International Archives of the Photogrammetry, Remote Sensing and Spatial Information Sciences, Volume XXXIX-B3, 2012
XXII ISPRS Congress, 25 August — 01 September 2012, Melbourne, Australia
PRIMITIVE-BASED 3D BUILDING RECONSTRUCTION METHOD TESTED BY
REFERENCE AIRBORNE DATA
W. Zhang^* *, Y. Chen, K. Yan*, G. Yan*, G. Zhou"
? State Key Laboratory of Remote Sensing Science, Beijing Key Laboratory of Envorionmental Remote Sensing and
Digital City, School of Geography, Beijing Normal University, 100875 Beijing, China - (wumingz, cym bnu,
201121170050, gjyan)@bnu.edu.cn
® GuangXi Key Laboratory for Spatial Information and Geomatics, Guilin University of Technology, 541004 Guilin,
China, — (zgq) @glite.edu.cn
Commission III, WG III/4
KEY WORDS: Building Reconstruction, LiDAR, Optical Imagery, Primitive-based, Accuracy Evaluation
ABSTRACT:
Airborne LiDAR data and optical imagery are two datasets used for 3D building reconstruction. By study of the complementarities
of these two datasets, we proposed a primitive-based 3D building reconstruction method, which can use LiDAR data and optical
imagery at the same time. The proposed method comprises following steps: (1) recognize primitives from LiDAR point cloud and
roughly measure primitives’ parameters as initial values, and (2) select primitives’ features on the imagery, and (3) optimize
primitives’ parameters by the constraints of LiDAR point cloud and imagery, and (4) represent 3D building model by these
optimized primitives. Compared with other model-based or CSG-based methods, the proposed method has some advantages. It is
simpler, because it only uses the most straightforward features, i.e. planes of LiDAR point cloud and points of optical imagery.
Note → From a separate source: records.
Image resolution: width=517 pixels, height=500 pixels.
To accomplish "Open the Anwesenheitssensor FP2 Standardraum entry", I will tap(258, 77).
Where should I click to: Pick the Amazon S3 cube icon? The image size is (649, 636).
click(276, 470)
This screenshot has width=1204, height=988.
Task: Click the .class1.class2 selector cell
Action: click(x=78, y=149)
And it can tightly integrate LIDAR point cloud and optical imagery, that is to say, all primitives’ parameters are optimized with all
constraints in one step. Recently, an ISPRS Test Project on Urban Classification and 3D Building Reconstruction was launched,
two datasets both with airborne LiDAR data and images are provided. The proposed method was applied to Area 3 of Dataset 1
Vaihingen, in which there are some buildings with plane roofs or gable roofs. The organizer of this test project evaluated the
submitted reconstructed 3D model using reference data. The result shows the feasibility of the proposed 3D building reconstruction
method.
1. INTRODUCTION
3D reconstruction of buildings is an important approach to
obtain the 3D structure information of buildings, and has been
widely used in the applications of telecommunication, urban
planning, environmental simulation, cartography, tourism, and
mobile navigation systems. It has been the major topic of
photogrammetry, remote sensing, computer vision, pattern
recognition, surveying and mapping. Traditionally,
photogrammetry is the primary approach for deriving geo-
spatial information through the use of multiple optical images.
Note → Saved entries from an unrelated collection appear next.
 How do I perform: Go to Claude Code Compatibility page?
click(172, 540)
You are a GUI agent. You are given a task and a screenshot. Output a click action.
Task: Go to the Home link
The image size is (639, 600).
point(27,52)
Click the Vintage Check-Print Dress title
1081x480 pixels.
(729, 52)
Optical imagery has sharp and clear edges, so the 3D
information derived from photogrammetric measurements
consists of accurate metric and rich descriptive object
information (Mikhail et al., 2001). But it is hard to obtain
dense 3D points on the building's surface because of the
matching problem at the homogeneous or occluded places. Also
because of matching problem, it is hard to generate 3D
building model automatically by photogrammetry (Schenk and
Csatho, 2002).
Since it was introduced in the 1980s, as a promising method,
Light Detection And Ranging (LiDAR) technology is used in
the applications of acquiring digital elevation data. Because
LiDAR technology is fully automated for generating digital
elevation data, many researchers have paid attention to the
* Corresponding author.
technology and its applications (Arefi, 2009; Mayer et al., 2008;
Rottensteiner and Briese, 2002). Although LiDAR point cloud
has dense 3D points, these points are irregularly spaced, and
don't have accurate information regarding breaklines such as
building boundaries. Thus, the reconstructed 3D building's
model is not very accurate (the accuracy depends on the points
density), not only the shape but also the position of the
building. Obviously, to generate a more accurate 3D building
model using LiDAR point cloud, the help of other datasets with
accurate boundaries is necessary.
Both ground plan and optical imagery satisfy this requirement.
Compared with ground plan, optical imagery has the
advantages of easy availability and up-to-date state. A variety
of research has been conducted using LiDAR point cloud and
optical imagery, whatever data-driven or model-driven
approaches (Habib, 2009; Kim, 2008; Tarsha-Kurdi et al,
2007; Wang, 2008). The existing methods have some
drawbacks. Firstly, most of these methods use edges as the
features to connect LiDAR point cloud and optical imagery, the
data processing procedure is complex due to the edge detection,
filtering, combination and other operations. Secondly, the
LiDAR point cloud and optical imagery are often processed
respectively, and then the results are combined simply.